Smelling the faintly acidic, sharp odour of the medical gear and the adhesive tape, I’d turn the power on and then climb down to look at the pump panel and verify that all four tank-fill lights were lit on the pumper, so that I’d know the tank was brimming with a thousand gallons of water. But more than anything else I’d be listening, just to see if there was anything left to hear. I always thought there should be voices in all that waiting gear, if it was quiet enough. If you listened hard enough—if your ears were set to the right discrete frequency. I longed to hear if the tools still spoke about cutting cars, if the air masks mentioned all the searches done while crawling on your hands and knees. Most of all, listening to the varnished plywood of the backboard: pressed up against the back of every victim, the backboard should have known if there was anything left to say.
I listened and I waited, but all I heard was the trucks shifting and pinging now and then on their concrete pads, and sometimes the thin crackle of interference breaking in on the station’s base radio.
And I imagined what it was like for the woman I’d driven to the hospital, to be sitting alone and waiting there in the emergency room, abandoned by everyone, shed like another set of used rubber gloves by professionals already changing channels, turning their minds and hands to the next case, the next car, the next emergency.
Someone would have to come out and tell her, and I would have long ago vanished as
easily as a ghost, just a firefighter who had driven her to the hospital as she was suddenly overtaken by far more serious concerns.
One training night we took one of the firefighters who was being a know-it-all and tied him down in the Stokes basket, neck collar on tight, everything immobilized just as if he were an accident victim, and then we stood the basket on end and leaned him up against the side of the fire station.
Then we all went inside for coffee.
He played along for ten minutes or so, trying to be a good sport.
We eventually went out to get him when he started shouting, but not because we were in any rush to let him go. Fact was, we were afraid the neighbours on either side of the fire station might complain.
FOURTEEN
I can, if I try, if I dwell on it, find at least one mistake for almost every scene I’ve ever gone to.

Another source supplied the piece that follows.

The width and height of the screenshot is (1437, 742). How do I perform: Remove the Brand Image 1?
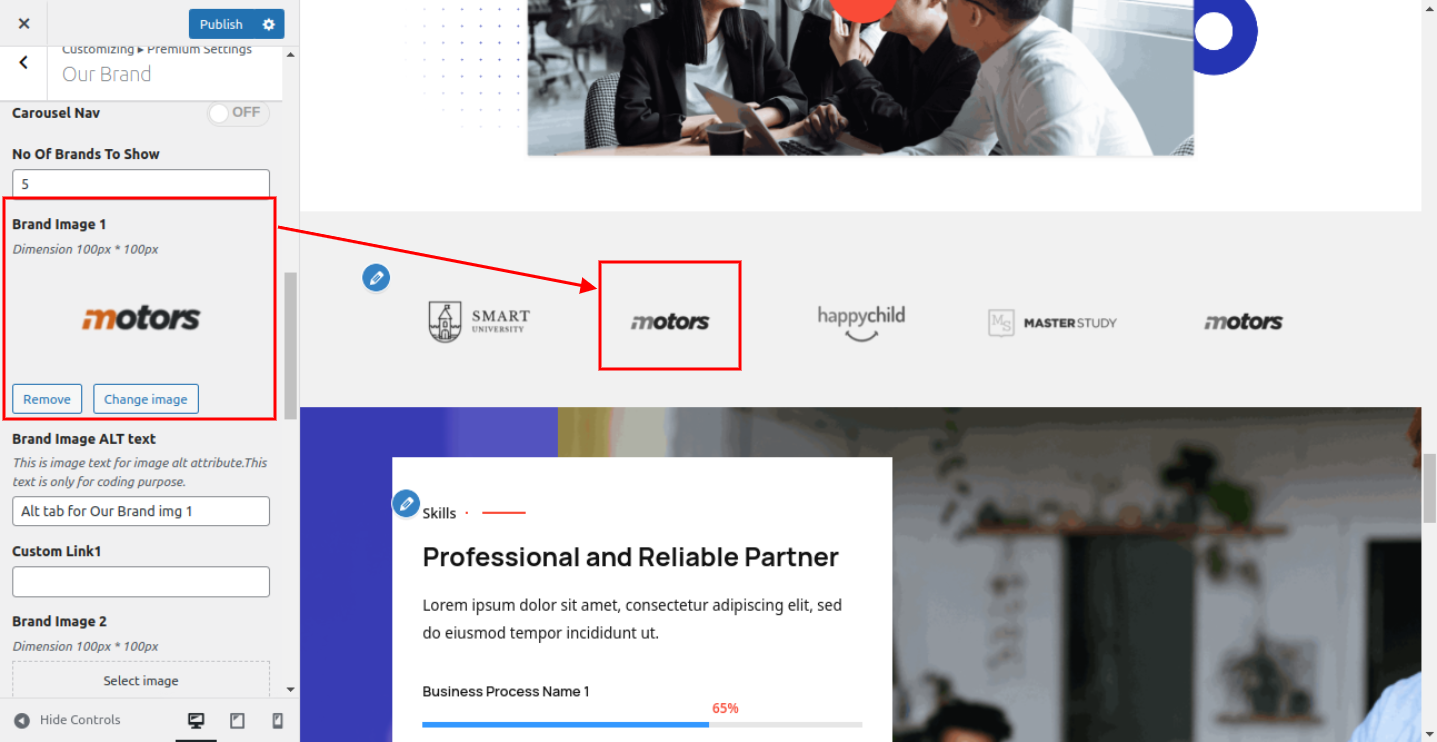click(x=47, y=399)
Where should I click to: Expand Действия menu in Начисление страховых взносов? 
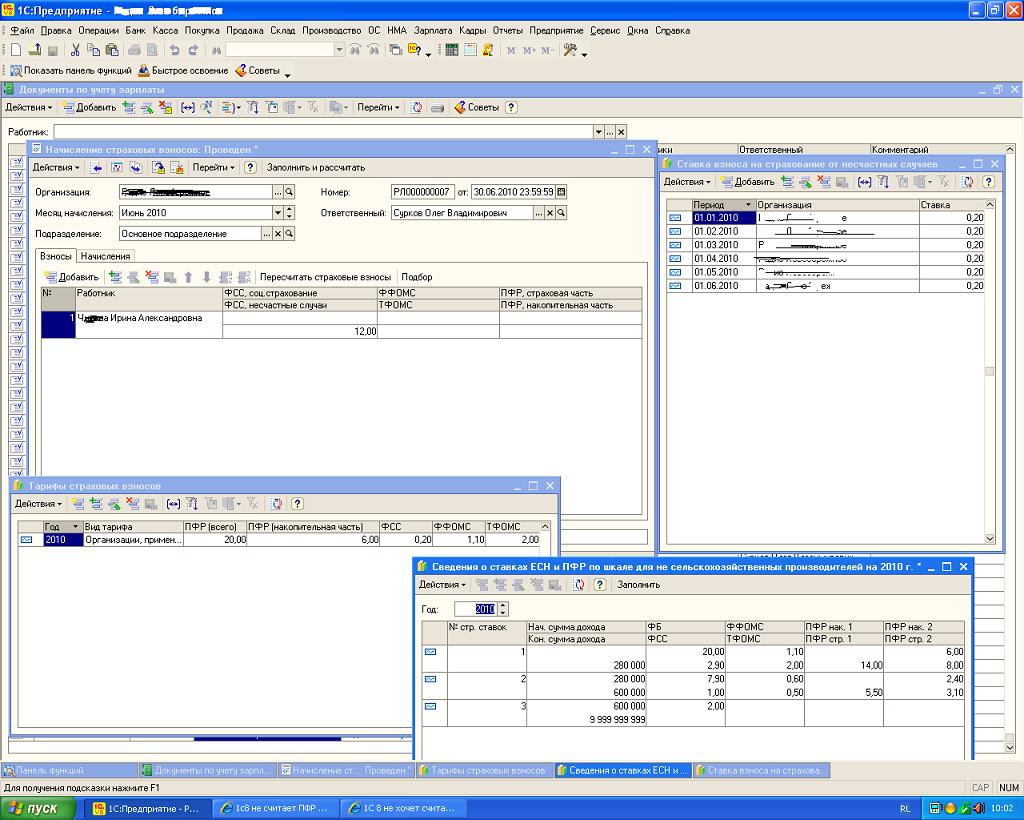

There are just too many variables, too many ways to do things wrong. I’d be down in a roadside ditch, up to my knees in water, holding an unconscious accident victim’s head up out of the water so he wouldn’t drown, while at the same time I’d be shaking with the huge nagging fear that I might have moved him too abruptly. That, in pulling his face up through the three inches of dark water, I might also have moved his neck in a way that had left him permanently paralyzed. There were always things I could have done better, and things that in retrospect perhaps I shouldn’t have done at all.
Three years in, and I’d finally learned what my primary mistake had been. A basic one, that, different from the obvious ones I could think about as soon as I was back at the station. By the time I realized it, and how early on I’d made it, I was in far too deep to find a legitimate way out.
I didn’t have the benefit of a clear-cut, sharp starting point, a defined place where everything got out of control or even where it began to slide. I had the usual collection of small mistakes, but I’d never let someone die or turned the wrong way in a burning house or failed to find a victim in heavy smoke. I hadn’t ignored a serious head injury or sent someone home who was badly injured. Maybe with something like that, something as clearly significant as that, you know that you need professional help, and you get it.